* _Task goal_: In the records below, find each line holding the word "Select" and copy it.

* _Input_:

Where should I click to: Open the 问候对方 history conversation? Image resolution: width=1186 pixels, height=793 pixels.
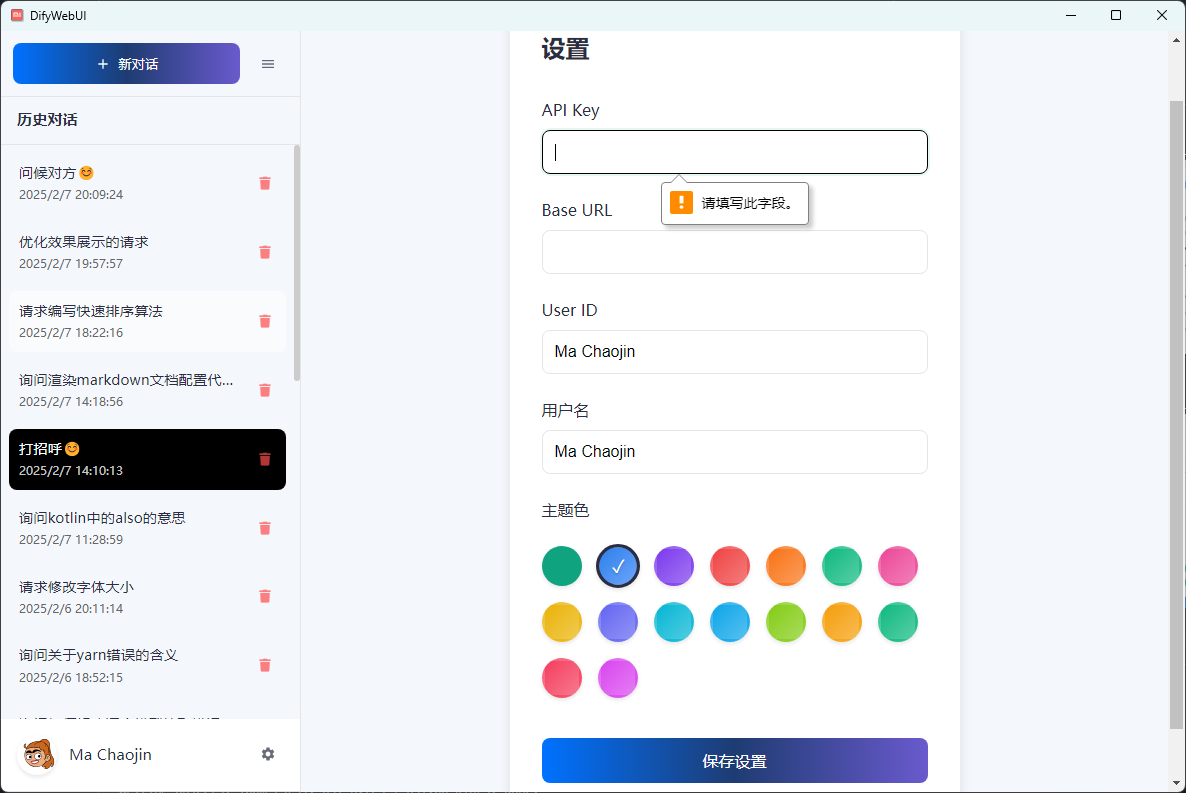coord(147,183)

--

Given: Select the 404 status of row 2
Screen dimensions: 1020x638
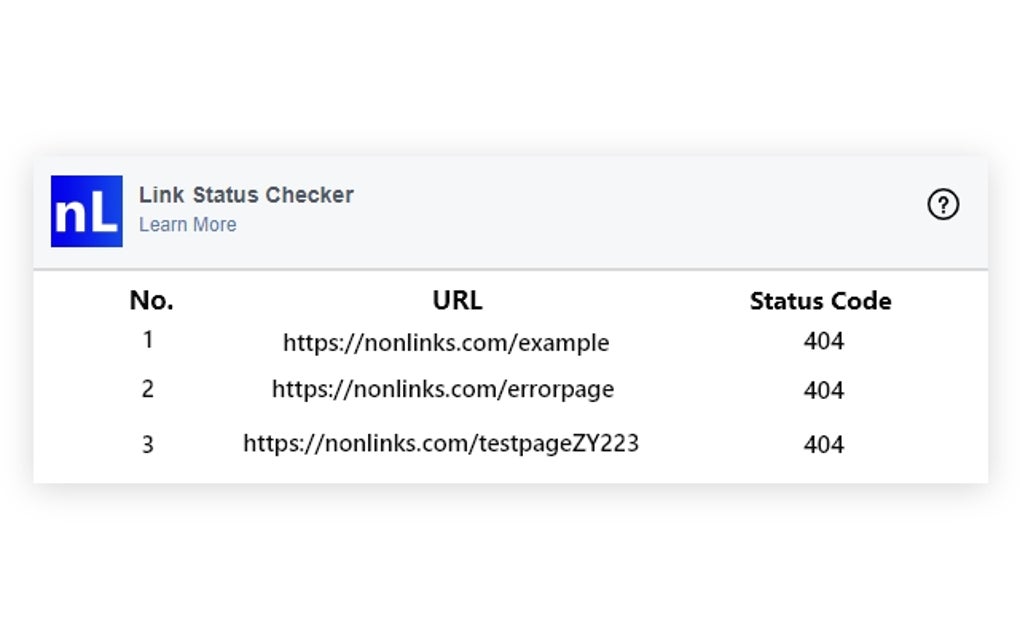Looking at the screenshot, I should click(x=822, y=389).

--

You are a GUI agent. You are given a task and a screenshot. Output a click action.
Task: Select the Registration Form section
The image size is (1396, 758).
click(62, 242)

* _Solution_:
Given: Select the 404 status of row 2
Task: Select the Registration Form section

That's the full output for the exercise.